It’s Time
Hi Friends and Family,
Biden stepping down from the 2024 presidential race and endorsing Kamala Harris has re-opened a door to 2016-me, the girl who watched the election results come in from Meghann and Jason’s couch in Charlotte, NC, days before the 10th annual TFFT Gala. The next week, I was back in Chicago, speaking on a panel for The Duke Women’s Forum. The subject of the discussion was Duke Women in Service.
There were three of us on the panel, Halleemah and Ricquel, Black women serving Black and brown youth in Chicago, and me, Kaitlin from Lake Bluff working for TFFT. Out the window, in the fading sunlight, you could see treetops and the expanse of Lake Michigan. There was heaviness and grief in the post-election air. The audience was small, mostly white, and ranged in age from twenties to sixties. The tone of the audience was earnest and also frantic. There was a compulsion to do something—anything.
My attention was on Halleemah, her stretching smile and her energetic glow. In response to the final question, Halleemah’s eyes narrowed. She told a story of her brother visiting her at Duke University. As he entered her dorm building on East Campus, a campus security car came, lights and siren on, to remove him from campus. The officer saw Halleemah’s brother and wrongfully determined he did not belong. Halleemah’s honesty struck me. I felt, on a cellular level, the desire to be friends.
After the event, Halleemah pulled furniture back into place. I lifted the dragging end of a couch and struck up conversation. Halleemah mentioned a white woman co-worker who came to work wrapped in a blanket, physically mourning, the morning after the election.
“Where was the blanket for Freddie Gray? Where was the blanket for Laquan McDonald? Where was the blanket for Michael Brown???” Halleemah asked, her volume rising.
That spring, I saw Halleemah working and pushing and panting.
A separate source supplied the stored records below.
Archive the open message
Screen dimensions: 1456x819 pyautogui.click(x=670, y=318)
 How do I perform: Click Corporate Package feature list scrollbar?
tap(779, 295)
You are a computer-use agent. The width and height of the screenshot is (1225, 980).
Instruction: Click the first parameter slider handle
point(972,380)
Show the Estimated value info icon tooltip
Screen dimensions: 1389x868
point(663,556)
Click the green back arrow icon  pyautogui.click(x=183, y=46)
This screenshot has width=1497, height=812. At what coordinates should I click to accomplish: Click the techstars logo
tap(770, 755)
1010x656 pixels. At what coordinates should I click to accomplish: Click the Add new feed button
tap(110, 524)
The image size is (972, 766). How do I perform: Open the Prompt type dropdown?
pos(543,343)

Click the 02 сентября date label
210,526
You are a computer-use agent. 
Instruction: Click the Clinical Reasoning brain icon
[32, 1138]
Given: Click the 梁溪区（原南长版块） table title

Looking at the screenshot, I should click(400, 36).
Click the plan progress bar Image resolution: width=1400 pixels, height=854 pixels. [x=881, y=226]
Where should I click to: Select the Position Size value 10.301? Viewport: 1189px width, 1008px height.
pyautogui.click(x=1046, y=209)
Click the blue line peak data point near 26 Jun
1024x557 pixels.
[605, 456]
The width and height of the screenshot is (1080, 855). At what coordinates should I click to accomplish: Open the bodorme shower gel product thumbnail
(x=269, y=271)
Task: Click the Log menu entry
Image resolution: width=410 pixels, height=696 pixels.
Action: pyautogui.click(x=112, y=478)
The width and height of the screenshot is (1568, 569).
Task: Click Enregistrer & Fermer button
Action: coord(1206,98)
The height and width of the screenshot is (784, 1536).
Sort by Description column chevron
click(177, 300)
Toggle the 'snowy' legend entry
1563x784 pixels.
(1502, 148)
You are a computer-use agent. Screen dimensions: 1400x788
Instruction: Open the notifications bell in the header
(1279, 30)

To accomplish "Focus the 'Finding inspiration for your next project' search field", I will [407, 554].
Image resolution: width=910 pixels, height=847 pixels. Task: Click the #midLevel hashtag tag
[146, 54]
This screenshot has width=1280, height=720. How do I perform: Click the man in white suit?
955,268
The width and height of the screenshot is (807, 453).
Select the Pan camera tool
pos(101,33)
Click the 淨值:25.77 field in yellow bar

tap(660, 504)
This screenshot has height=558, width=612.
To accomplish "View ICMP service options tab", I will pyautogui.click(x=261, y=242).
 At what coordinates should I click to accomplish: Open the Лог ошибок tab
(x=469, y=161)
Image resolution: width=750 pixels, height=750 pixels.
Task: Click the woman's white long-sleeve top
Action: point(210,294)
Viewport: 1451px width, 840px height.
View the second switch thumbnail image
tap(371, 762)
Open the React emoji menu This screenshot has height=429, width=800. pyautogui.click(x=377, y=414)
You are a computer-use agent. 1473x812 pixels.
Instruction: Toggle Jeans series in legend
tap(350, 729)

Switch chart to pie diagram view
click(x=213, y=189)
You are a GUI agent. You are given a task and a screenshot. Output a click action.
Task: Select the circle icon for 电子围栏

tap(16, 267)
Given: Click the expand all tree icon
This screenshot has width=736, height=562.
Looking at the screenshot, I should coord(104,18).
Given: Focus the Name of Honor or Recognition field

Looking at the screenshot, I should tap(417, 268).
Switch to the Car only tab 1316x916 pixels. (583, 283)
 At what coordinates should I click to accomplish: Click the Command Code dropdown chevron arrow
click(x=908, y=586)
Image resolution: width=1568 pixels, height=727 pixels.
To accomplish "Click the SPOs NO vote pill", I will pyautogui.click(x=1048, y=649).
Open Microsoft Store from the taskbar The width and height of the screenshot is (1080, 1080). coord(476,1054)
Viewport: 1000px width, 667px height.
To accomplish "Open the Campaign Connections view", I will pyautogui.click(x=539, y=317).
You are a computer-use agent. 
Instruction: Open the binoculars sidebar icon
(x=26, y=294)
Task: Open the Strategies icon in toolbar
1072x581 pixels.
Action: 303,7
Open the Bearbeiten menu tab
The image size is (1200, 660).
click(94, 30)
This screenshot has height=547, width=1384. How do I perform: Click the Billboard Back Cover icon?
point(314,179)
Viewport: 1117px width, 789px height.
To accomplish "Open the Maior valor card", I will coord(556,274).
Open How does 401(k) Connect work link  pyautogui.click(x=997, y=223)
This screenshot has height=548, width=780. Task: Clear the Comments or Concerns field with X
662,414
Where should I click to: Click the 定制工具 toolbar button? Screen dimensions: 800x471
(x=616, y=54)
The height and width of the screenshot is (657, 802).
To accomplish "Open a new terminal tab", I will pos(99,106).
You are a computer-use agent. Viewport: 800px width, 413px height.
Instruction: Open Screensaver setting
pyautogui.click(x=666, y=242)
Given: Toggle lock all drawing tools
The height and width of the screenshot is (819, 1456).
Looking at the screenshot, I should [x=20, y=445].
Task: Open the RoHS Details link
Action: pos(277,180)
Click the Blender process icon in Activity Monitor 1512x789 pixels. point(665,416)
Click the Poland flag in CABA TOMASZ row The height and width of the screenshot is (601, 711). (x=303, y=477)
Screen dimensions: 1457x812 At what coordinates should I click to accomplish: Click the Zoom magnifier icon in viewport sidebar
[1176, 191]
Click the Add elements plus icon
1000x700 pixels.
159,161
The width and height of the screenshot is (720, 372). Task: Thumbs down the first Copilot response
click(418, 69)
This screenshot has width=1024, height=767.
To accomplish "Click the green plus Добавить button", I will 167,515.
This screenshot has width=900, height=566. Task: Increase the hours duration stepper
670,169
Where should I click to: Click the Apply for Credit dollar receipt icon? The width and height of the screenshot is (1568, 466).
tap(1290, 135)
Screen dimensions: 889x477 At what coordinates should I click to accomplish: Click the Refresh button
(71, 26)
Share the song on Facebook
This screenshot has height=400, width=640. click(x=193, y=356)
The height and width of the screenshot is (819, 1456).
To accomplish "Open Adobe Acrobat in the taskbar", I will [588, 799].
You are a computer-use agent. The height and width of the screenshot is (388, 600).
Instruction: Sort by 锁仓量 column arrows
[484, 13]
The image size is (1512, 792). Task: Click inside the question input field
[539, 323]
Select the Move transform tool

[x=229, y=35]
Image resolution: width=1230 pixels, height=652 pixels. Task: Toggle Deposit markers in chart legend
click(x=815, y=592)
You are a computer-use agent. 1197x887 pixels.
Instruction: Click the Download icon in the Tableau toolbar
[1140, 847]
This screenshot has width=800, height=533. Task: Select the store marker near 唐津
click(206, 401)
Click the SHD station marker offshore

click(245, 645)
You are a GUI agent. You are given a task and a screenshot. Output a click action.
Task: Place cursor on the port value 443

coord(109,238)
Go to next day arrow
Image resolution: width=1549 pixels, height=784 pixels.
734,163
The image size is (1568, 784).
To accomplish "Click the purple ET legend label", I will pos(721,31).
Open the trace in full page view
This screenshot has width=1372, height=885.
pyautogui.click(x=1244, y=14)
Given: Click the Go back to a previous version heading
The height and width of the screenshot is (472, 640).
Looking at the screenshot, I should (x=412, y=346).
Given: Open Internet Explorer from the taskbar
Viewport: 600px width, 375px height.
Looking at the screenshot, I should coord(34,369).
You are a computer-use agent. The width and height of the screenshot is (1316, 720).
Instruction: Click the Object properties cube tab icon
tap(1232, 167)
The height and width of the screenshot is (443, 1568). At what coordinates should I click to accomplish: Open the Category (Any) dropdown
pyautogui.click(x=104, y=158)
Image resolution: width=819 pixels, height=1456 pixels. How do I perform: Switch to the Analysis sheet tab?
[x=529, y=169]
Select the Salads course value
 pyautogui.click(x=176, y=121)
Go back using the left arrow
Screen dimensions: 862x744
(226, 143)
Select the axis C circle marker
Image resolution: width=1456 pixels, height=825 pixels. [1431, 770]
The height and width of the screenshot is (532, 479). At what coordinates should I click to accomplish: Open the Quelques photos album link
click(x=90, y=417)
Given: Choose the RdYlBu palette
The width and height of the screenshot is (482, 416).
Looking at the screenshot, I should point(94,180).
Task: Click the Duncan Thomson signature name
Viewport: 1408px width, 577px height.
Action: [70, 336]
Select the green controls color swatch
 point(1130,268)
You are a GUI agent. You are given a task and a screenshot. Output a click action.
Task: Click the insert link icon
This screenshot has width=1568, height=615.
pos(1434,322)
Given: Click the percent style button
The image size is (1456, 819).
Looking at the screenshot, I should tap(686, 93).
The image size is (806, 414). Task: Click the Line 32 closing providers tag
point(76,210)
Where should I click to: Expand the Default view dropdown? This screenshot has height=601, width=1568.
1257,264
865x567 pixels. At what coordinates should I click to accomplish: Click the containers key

She was the Executive Director of a nonprofit serving high school students who would become first generation college students. She worked overtime for multiple fellowships aimed to help her network and to support her career, all demanding extra work. She flew across the country to show up for family.
There was a day when I felt such vicarious anguish over a personal update from Halleemah that I felt physically sick. I took the day off work. I took the day off work. I took the day off work.
“Where are you?” I texted Halleemah, imagining her curled up in the fetal position needing comfort. “What do you need?”
Finally, her text responses came with apologies for the delay. She had a packed day, she said, was just leaving a work luncheon.
I had taken the day off work. She, the human most directly affected by the devastating news, was leaving a luncheon.
“Kaitlin, if I took a personal day every time there was an emergency, I wouldn’t have a job,” Halleemah pointed out, exasperated, on another occasion when I pushed her to take time off to grieve and feel. The emergencies are that frequent.
We have lived through a lot in the last eight years. Personally and collectively—globally—we have lived through so much, too much.
And now, another presidential election is approaching, and white women who care about the outcome need to do more than vote. We need to activate and knock on doors and volunteer for voter registration. We need to work.
Black women are SHOWING UP for this race—as Black women always do. Black woman school teachers and nurses and superintendents and mothers and grandmothers are loading buses and booking hotels and gearing up to canvass and work overtime, putting their very health and lives on the line. White women, we need to do our part, and if we are unfamiliar with what that means, now is the time to learn what that means.
Black women are also enduring personal attacks and the blowback from Harris’s campaign. Racism and hateful rhetoric are no longer even coded or concealed. This election is stoking anger and rage that is dangerous to Black women, and white women need to support rest and care for Black women. We need to invest in organizations, like The Loveland Foundation, that care for the wellbeing of women and girls whom this country both depends upon and discards.
Here are my initial actions and invitations to you:
Support rest and care for Black women with a donation to The Loveland Foundation.
Join Halleemah and me on a Zoom this Wednesday, July 31st at 7:30p CST / 8:30p EST to discuss what it looks like for white women to do our part for Kamala Harris’s campaign.
On November 9, 2016, I wrote and shared this on Instagram:
Looking for ways I am not part of the problem will never fix the problem. To look for a lens of rosy optimism would cloud my vision. Instead, as an optimist, I plan to get to work in hopes that I can make a difference.
If you think back to your 2016-self, who do you see? Who were you then? What did you want? And who are you now? What do you want?
We have 101 days. Let’s get to work. Let’s make a difference.